▸ **SELECTED TEXT**
- Born: Ḥarb ibn Umayya ibn Abd Shams Hijaz, Arabia
- Died: Unknown
- Known for: being the qāʾid of the Meccans
- Spouse: Safiyya bint Hazn
- Children: Abu Sufyan; Al-Harith; Umm Jamil;
- Parent: Umayya ibn Abd Shams (father)
- Conflicts: Fijar Wars;

= Harb ibn Umayya =

Father of Abu Sufyan and Arwa

Ḥarb ibn Umayya ibn ʿAbd Shams (حرب بن أمية بن عبد شمس) was the father of Abu Sufyan and Arwa and the son of Umayya ibn Abd Shams. Harb is credited in the Islamic tradition as the first among the Quraish to write in Arabic and the first to stop consuming wine.

==Life and leadership==
Harb was one of the top leaders of the Quraysh of Mecca, belonging to one of its clans, the Banu Abd Shams. The Islamic tradition presents him as the successor of his companion, Abd al-Muttalib of the Banu Hashim, as the war leader of the Quraysh. He led the Abd Shams or the Quraysh in general during the Fijar War against the nomadic tribes of the Hawazin. After his death, war leadership returned to the Banu Hashim.

▸ **DATASET ENTRIES**
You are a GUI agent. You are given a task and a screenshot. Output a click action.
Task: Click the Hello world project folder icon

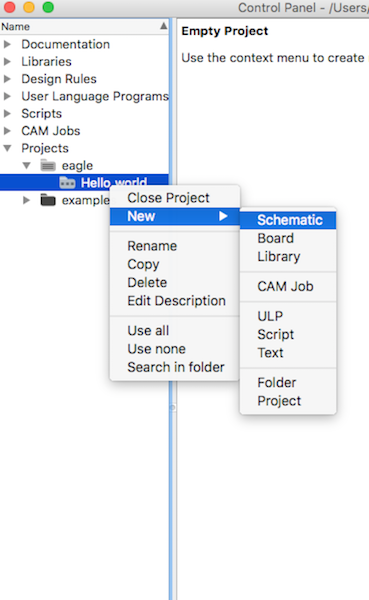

--

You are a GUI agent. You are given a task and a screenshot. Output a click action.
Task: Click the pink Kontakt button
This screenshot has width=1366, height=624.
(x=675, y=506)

▸ **TASK DETAILS**
Carry the Harb ibn Umayya biography forward from its last sentence. This material has no connection to the text on Harb ibn Umayya.

▸ **OUTPUT BELOW**
According to the editors of the Encyclopedia of Islam, stories of Harb's rivalry and contest of merits with Abd al-Muttalib are "no doubt a projection backwards of the later conflict between the houses of Umayya [branch of the Abd Shams] and Hashim" in the 7th–8th centuries. According to the historian Mahmood Ibrahim, the rivalry between Harb and Abd al-Muttalib stemmed from the increasing commercial power of the Banu Umayya at the expense of other Qurayshite clans, including the Banu Hashim.

== Bibliography ==
- Ibrahim, Mahmood (1982). "Social and Economic Conditions In Per-Islamic Mecca"
- Ibrahim, Mahmood (2011). "Merchant Capital and Islam"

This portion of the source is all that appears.